Previous initiatives with the same noble aim, such as Pensions Awareness Day, also failed in cutting through the noise. If the DWP wants to increase engagement, it should leverage those very platforms where engagement is already happening, that is social media.

Nowadays, Britons are more likely to check what is in their DMs than in their mailboxes. According to Statista, at the beginning of 2021 there were 53 million active social media users in the UK, equal to 77.9 percent of the entire population.

Facebook had the lion’s share: it is the most popular social network across all age groups with over 50 million users, with the highest use among those aged 45 and above who should already be seriously thinking about their pensions.

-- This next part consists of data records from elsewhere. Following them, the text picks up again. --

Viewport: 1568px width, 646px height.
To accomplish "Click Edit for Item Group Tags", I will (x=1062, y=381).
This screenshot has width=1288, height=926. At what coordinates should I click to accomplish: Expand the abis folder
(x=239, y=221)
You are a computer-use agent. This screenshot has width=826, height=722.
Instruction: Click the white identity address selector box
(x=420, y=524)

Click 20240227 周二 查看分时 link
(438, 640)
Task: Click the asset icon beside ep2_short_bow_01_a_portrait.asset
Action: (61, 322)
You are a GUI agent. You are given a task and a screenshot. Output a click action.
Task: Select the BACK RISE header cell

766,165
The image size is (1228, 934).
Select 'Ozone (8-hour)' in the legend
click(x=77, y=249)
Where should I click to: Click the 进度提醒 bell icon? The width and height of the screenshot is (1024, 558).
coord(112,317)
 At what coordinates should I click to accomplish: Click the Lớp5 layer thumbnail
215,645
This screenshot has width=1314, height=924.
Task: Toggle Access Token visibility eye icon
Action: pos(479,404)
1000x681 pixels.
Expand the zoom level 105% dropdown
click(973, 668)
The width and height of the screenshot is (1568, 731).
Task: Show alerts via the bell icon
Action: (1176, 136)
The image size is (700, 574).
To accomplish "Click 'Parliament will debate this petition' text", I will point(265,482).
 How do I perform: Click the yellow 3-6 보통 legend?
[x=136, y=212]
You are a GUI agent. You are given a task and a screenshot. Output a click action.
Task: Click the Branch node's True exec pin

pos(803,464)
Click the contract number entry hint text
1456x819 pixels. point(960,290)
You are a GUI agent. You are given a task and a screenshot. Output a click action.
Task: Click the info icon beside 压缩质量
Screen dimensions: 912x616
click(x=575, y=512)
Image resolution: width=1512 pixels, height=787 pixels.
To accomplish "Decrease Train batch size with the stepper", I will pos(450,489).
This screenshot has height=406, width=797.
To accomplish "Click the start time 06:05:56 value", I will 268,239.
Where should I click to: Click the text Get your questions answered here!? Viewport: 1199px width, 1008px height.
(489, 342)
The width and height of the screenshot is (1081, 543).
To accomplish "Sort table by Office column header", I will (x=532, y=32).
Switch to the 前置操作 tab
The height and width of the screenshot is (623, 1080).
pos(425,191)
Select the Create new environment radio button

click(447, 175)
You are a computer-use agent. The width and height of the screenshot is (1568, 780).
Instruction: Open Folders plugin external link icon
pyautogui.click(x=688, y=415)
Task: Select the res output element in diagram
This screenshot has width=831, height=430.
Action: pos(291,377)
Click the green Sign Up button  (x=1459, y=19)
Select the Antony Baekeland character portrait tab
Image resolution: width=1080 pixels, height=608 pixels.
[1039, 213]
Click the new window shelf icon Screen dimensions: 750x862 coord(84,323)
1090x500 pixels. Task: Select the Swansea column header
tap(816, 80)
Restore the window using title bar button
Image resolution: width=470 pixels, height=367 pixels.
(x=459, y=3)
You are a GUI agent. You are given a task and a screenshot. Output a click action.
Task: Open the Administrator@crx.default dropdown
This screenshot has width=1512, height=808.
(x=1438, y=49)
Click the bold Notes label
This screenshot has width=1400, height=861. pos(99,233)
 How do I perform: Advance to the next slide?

Instagram is the second most popular with 30 million users, while Twitter ranked third with over 24 million and TikTok is expected to surpass 11 million soon.

The proliferation and news coverage of retail investing platforms, online communities, and financial memes have increased social media users’ curiosity for personal financial management – so there is clearly interest here, it simply hasn’t been utilised effectively yet for pensions

Like in “The Big Short” movie, these online communities have adapted technical jargon and concepts, once exclusively confined to Wall Street’s trading rooms, to more approachable formats for Main Street, thus earning significant engaged followings.

Pension institutions must therefore realise that there are different languages and channels for formal and informal communications. As B2B2C businesses, they can’t expect the same level of understanding from sponsors (B2B) and end-members (B2C) alike, as the former have a far more intimate knowledge of the subject than the latter.

“Insanity is doing the same thing over and over again, but expecting different results” goes a known adage misattributed to Albert Einstein.

No one is really expecting to receive another lecture from Margot Robbie in a bathtub as per The Big Short, but pension providers cannot keep fighting a perennial industry issue with the same inadequate methods. If the industry is serious about breaking through to savers, it needs to communicate with them using a new set of tools.